Opinião: Ana Rita Guerra

A eterna adolescência do YouTube

11. YouTube

O trabalho que os youtubers fazem é válido para os seus seguidores e tem o seu espaço. O que eles não podem exigir é serem isentos de responsabilidade

Em 2006, a revista Time declarou que a Pessoa do Ano eras tu. E eu. “You”. Todos os que migravam em massa para sites sociais, com o YouTube à cabeça, desenvolvendo conteúdo original, pessoal e gratuito que derrubava de uma vez por todas a unilateralidade do poder de comunicação. A Google tinha acabado de comprar o YouTube, num golpe de génio que custou 1,65 mil milhões de dólares na altura, e a sua monetização ainda estava longe no horizonte. Era tempo de o fazer crescer.

Treze anos depois, há partes do YouTube que se podem comparar a caixotes do lixo a arder, onde não se aproveita nada e a única atitude razoável a tomar seria mandar apagar tudo. Campanhas de assédio e intimidação. Discurso de ódio. Exploração de menores. Bullying.

A Google, escudando-se na liberdade de expressão, tem tido uma atitude titubeante perante os vários escândalos que se assomaram no site de partilha de vídeos – os seus termos de serviço por vezes são estritamente cumpridos, outras vezes não se percebe porque é que alguém continua a poder infringi-los sem consequências. O meio não é a mensagem, mas tem grandes responsabilidades na sua disseminação.

Aquilo que se pede às gigantes tecnológicas com poder imenso nas redes sociais e canais de veiculação é difícil de executar, porque obriga à clarificação das regras do jogo e das linhas que se podem ou não pisar. O que constitui apenas péssimo carácter e mau gosto para uns ultrapassa os limites da legalidade para outros, e as redes são forçadas a fazer arbitragem em grande escala quando isso não parece claro.

Mas este não é o caso no episódio dos sites ilegais de apostas que vários youtubers nacionais (Wuant, Tiagovski, Sirkazzio e Windoh) andavam a promover a troco de patrocínios aparentemente chorudos, uma prática que o YouTube forçou a terminar depois da investigação da Renascença. Foi precisa uma exposição mediática incontornável para tomar medidas e acabar com a promoção de sites ilegais junto de uma audiência maioritariamente constituída por menores.

Os youtubers que lucravam com os vídeos patrocinados por estes sites até podiam não ter noção de que estavam a cometer uma ilegalidade, mas a sua reacção perante o fecho da torneira não teve pés nem cabeça.
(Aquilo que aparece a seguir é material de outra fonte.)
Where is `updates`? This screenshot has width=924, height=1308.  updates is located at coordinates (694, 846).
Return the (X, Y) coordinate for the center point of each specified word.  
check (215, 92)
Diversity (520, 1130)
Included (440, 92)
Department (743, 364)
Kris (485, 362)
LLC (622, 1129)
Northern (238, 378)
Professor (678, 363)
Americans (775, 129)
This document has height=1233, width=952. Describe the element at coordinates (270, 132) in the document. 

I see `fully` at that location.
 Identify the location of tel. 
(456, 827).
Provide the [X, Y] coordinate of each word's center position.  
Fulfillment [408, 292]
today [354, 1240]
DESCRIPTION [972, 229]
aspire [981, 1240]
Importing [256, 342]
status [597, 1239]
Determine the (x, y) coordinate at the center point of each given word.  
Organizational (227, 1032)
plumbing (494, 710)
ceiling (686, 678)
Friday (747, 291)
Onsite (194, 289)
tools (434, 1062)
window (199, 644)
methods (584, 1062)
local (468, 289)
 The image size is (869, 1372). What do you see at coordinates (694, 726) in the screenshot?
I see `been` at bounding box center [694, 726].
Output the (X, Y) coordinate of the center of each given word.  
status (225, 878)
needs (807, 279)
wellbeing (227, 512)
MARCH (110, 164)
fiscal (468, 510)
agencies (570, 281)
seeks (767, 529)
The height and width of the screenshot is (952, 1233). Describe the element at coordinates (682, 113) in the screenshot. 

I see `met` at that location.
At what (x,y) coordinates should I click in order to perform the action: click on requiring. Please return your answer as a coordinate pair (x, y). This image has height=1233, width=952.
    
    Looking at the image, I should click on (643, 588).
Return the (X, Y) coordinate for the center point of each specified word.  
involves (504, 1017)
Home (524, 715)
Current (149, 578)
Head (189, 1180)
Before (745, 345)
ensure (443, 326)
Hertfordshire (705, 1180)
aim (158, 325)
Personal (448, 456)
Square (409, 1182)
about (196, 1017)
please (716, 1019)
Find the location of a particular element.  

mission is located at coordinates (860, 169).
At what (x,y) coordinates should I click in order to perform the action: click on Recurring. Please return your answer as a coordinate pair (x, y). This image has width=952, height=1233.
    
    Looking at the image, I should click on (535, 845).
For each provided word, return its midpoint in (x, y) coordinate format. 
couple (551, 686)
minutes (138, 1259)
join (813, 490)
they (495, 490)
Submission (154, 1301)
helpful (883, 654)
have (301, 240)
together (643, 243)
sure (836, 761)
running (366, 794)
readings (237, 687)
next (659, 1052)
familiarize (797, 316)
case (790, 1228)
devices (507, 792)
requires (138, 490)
O Wuant, que ponderava produzir menos para o YouTube por causa da eliminação do vídeo patrocinado por um dos sites, disse que “Gostava de voltar aos tempos em que nada disto importava, sem nos preocupar com 1001 merdas para postar um vídeo.”

Isto da legalidade das coisas é uma grande chatice. Escreveu a seguir: “Pessoal nos 30/40 anos com mentalidade de 70 há 100 anos atrás. A esperança tá em nós, na juventude. Farto de viver num país de velhos afastados da atualidade.”

Considerar que pessoas com 30 ou 40 anos são velhas é ligeiramente ofensivo, e aquilo que parece fugir-lhe é a noção de que a juventude não é uma qualidade imutável, é um estado temporário. Mas a estrutura do raciocínio nem sequer faz sentido. Achar que a legislação deve ser repensada para acomodar novas tendências pode ter mérito. No entanto, aqui estão em causa sites sem a devida licença e uma promoção junto de um público menor; não é a regulação que tem que se adaptar a eles e não são os adultos que garantem o seu cumprimento que estão errados. Os termos de serviço também não mudaram recentemente; a regulação já existia e era ignorada.

Entre o gáudio dos críticos e a defesa acirrada dos seguidores, gerou-se uma discussão que vai para lá das especificidades do caso. Muitas das críticas que vi serem dirigidas ao Wuant fundamentaram-se na ideia de que os youtubers não fazem trabalho a sério, que os seus vídeos são disparatados e não podem realmente serem considerados conteúdo, que a sua reacção se deve ao facto de ele e outros estarem numa bolha e acharem que as regras não se lhes aplicam.

Eu discordo. O trabalho que Wuant e outros youtubers fazem é válido para os seus seguidores e há uma comunidade em torno deles que tem o seu espaço e o seu momento. O que eles não podem exigir é serem isentos de responsabilidade. O que eles não têm direito é a excepções de estatuto. O YouTube pode comportar-se como um eterno adolescente, errático e ingrato por vezes, apaixonado e inspirador por outras, mas a (casa) mãe tem de pôr mão nisto.